The response should consist only of the lines from the one with "This screenshot has height=444, width=1479." to the end of the data below, copied exactly and without pictures.

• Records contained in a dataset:
··········
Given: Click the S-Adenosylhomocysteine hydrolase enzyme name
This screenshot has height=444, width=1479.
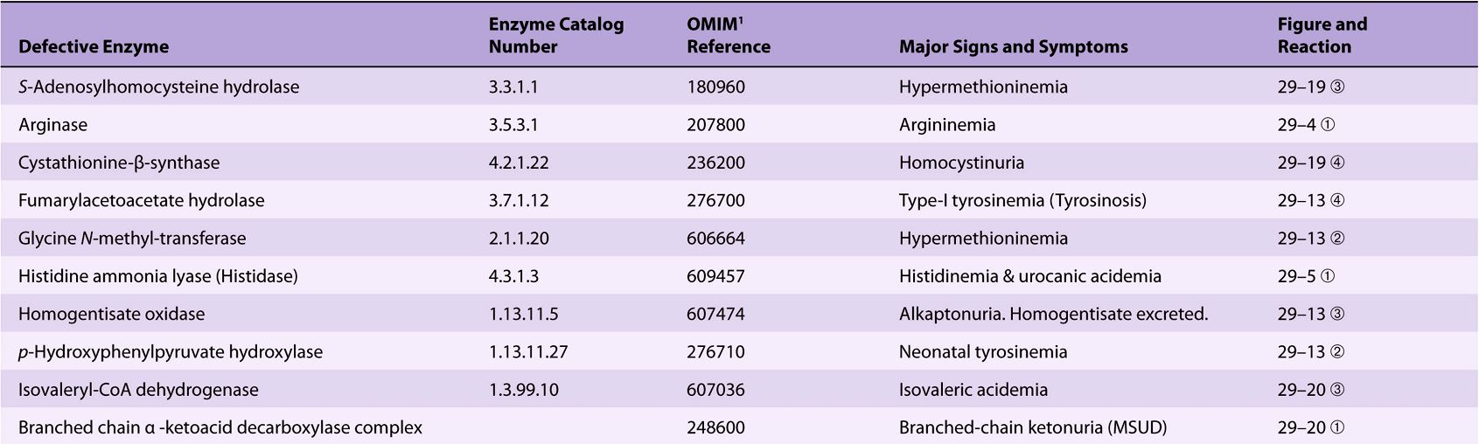Looking at the screenshot, I should 158,87.
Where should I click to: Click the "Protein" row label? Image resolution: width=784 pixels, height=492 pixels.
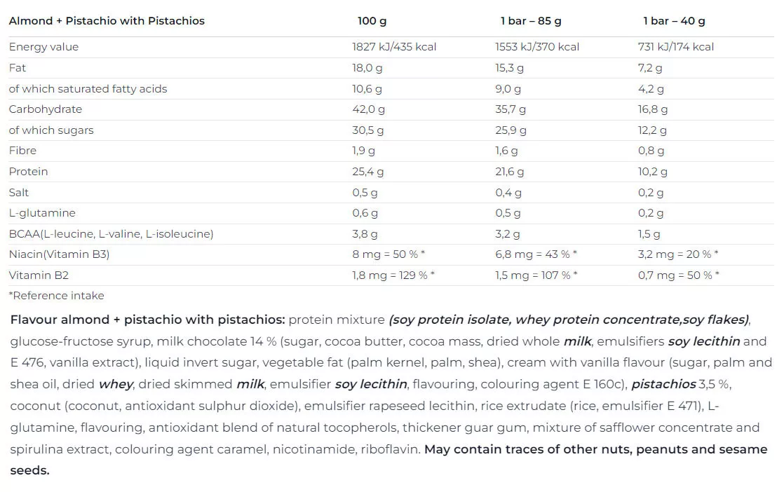pos(28,172)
··········
• Written solution:
This screenshot has height=444, width=1479.
Looking at the screenshot, I should 158,87.
Where should I click to: Click the "Protein" row label? Image resolution: width=784 pixels, height=492 pixels.
pos(28,172)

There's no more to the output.